EBookObsessed
Written on Jan 1, 2017
Jeff and his task force are back with another gruesome set of murders. I always enjoy a good crime drama with an ensemble cast. Marc Rainer is the pen name for former United States prosecutor, Chuck Ambrose, and his stories always disturb me a bit since I don't know the exact line between a writer's imagination and actual facts from his time as a prosecutor. His stories have a little more than the standard drawn from real life feel to them which disturb me deep down.
In this latest drama, someone is using the current unrest between the black community and the police for their own nefarious purposes. They are stirring up the hatred and recruiting the new extremists from the prison population and as those individuals are being released (sometimes early due to stupid political decisions), they are being used in deadly attacks against the police.
While the attackers hate the police, the men behind this are on a holy war against the United States as a whole and they want the police focusing on finding cop killers so they are free to wage a bigger war against us all.

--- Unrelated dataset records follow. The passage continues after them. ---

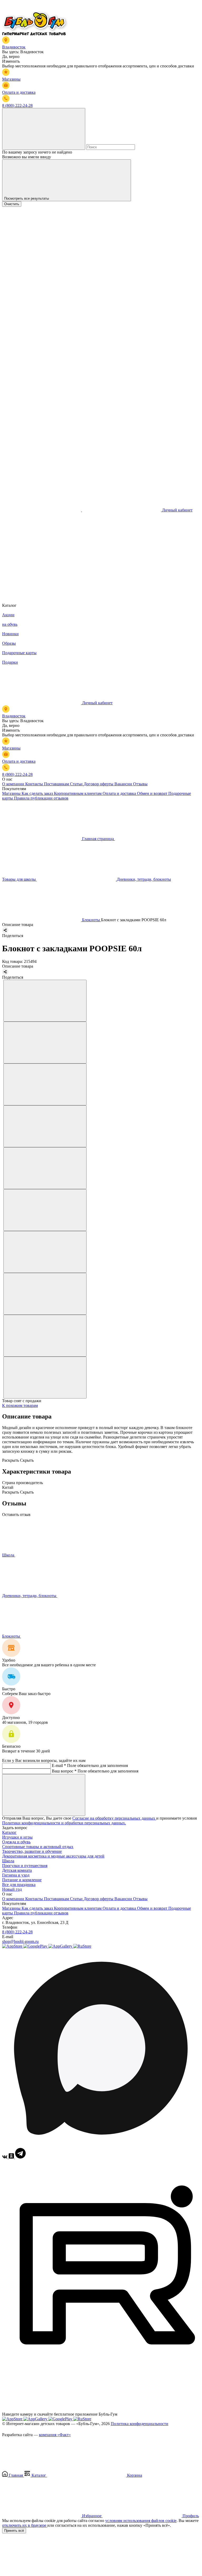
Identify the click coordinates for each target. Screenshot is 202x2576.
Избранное (92, 2516)
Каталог (9, 1832)
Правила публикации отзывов (41, 798)
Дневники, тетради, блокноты (29, 1595)
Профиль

Like all good thrillers, this story has a definite focus on real dangers inside our own borders which can be used against us and just that realization could cause a few sleepless nights.
The author did warn me that this story was more "political" than prior stories and there were moments that I felt were simply scenes set up so that the author could set up his soap box and give his own political dissertation, such as when Jeff Trask suddenly has to go before a Senate Committee and has to defend himself but this gives him a perfect opportunity to point out flaws in the current administration and how he thinks it could be done better. There are also mentions of the Hillary Clinton e-mail scandal as well as pointing out the disastrous decision to release "non-violent" criminals who are in for drug possession out early and how the bureaucrats force the information to be input into the computer system which now mistakenly releases more dangerous criminals back into the population. But if you have something to say, what better way to get your point across than to write a books and put it in your story.
While I could have done without the grandstanding, the story itself was gripping, exciting and quite a bit scary that we could be so oblivious to our own destruction and that political agendas and "budget cuts" could leave us so vulnerable.